▸ Source extract

--*--

Welcome back to the Profitable Web Designer Podcast! I am so excited about this conversation with my friend Josh Hall. Josh is a web design business coach, host of the Web Design Business Podcast, fellow central Ohioan (how did it take us this long to meet?!), and truly my brother-from-another-mother. We’ve been having the best conversations off-mic, so I knew I needed to bring him on and share this one with you.
From Cabinet Maker to Web Designer
Here’s what I love about Josh: he didn’t wake up one day with a fully formed, perfectly “business-minded” brain. He fumbled into web design the way so many of us do. He was a cabinet maker by day, drummer by night, got laid off in 2009, dove into Photoshop, started designing band merch, and then someone asked the magic question: “How much would you charge to do our artwork?” That moment cracked open the idea that creative work could be paid work. From there he stepped into graphic design, and then—because this is how it usually happens—someone asked if he could build a website. He learned Dreamweaver, took a night class on HTML, and said yes.

--*--

▸ Direction
From the podcast introduction, list the things Josh Hall learned or used on his way into design and web work.

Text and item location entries
--*--

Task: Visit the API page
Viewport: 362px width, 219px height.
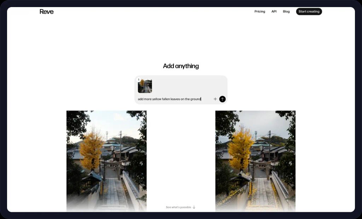Action: (274, 11)
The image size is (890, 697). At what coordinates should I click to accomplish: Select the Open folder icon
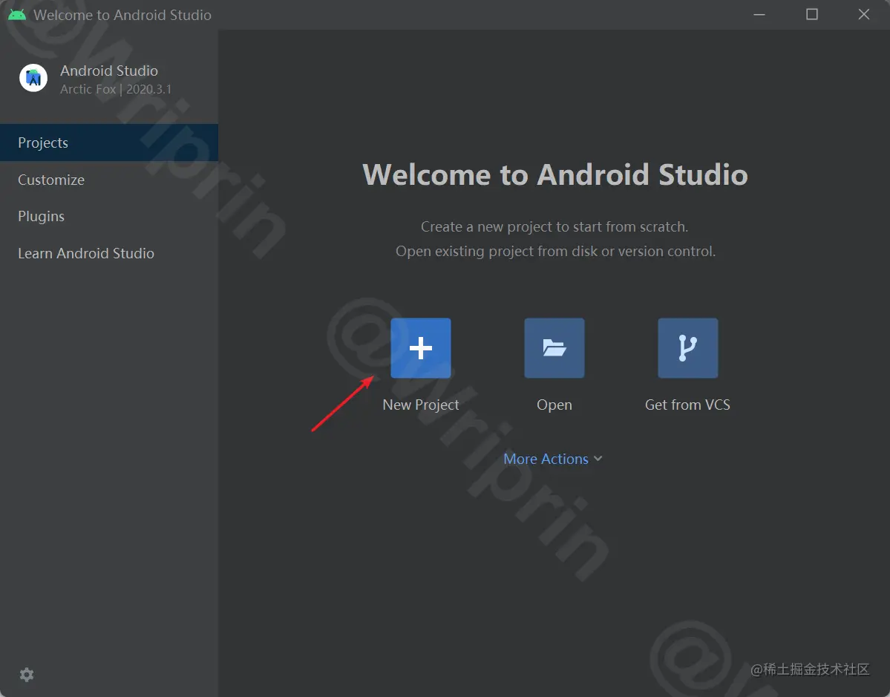pyautogui.click(x=554, y=347)
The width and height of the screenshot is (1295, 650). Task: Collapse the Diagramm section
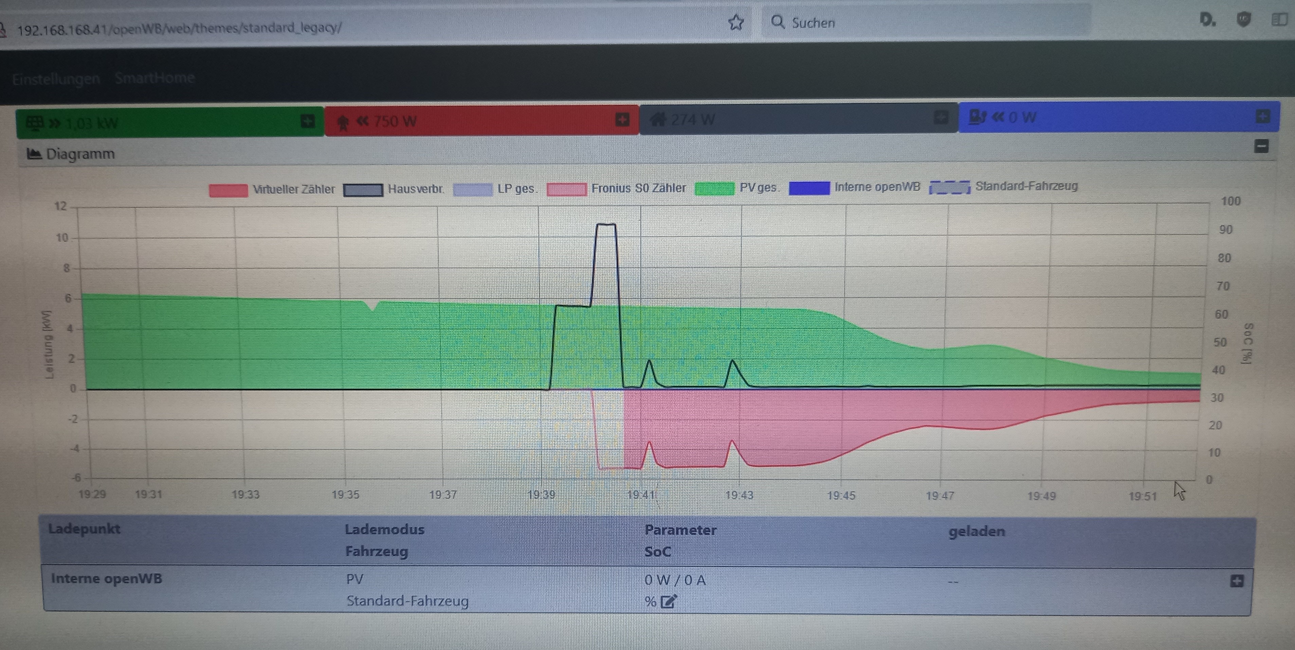click(1261, 146)
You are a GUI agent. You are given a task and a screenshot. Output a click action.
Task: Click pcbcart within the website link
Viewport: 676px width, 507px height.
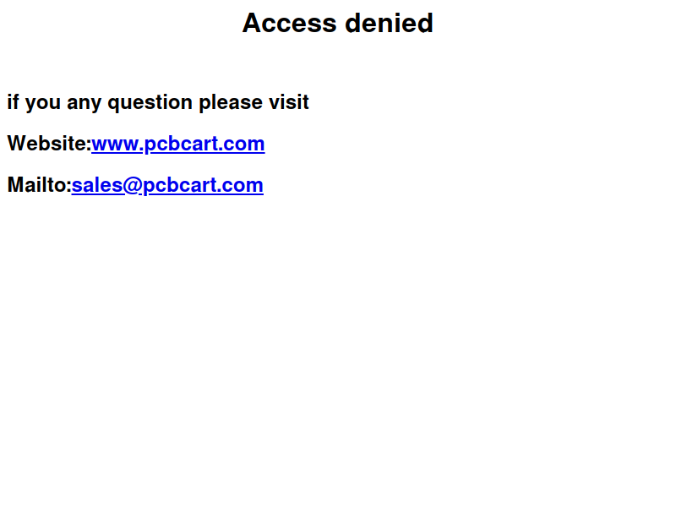point(180,144)
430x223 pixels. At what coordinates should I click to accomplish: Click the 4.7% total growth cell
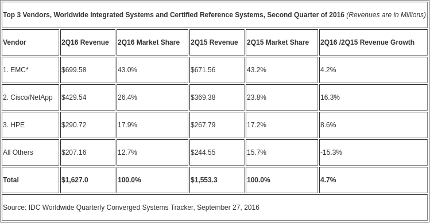[x=373, y=180]
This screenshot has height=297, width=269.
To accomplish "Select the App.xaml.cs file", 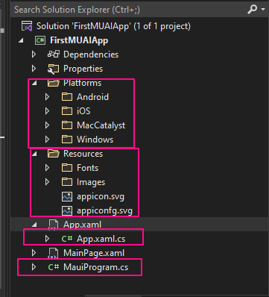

--*--

▸ The completed task
Photoshop, Dreamweaver, and HTML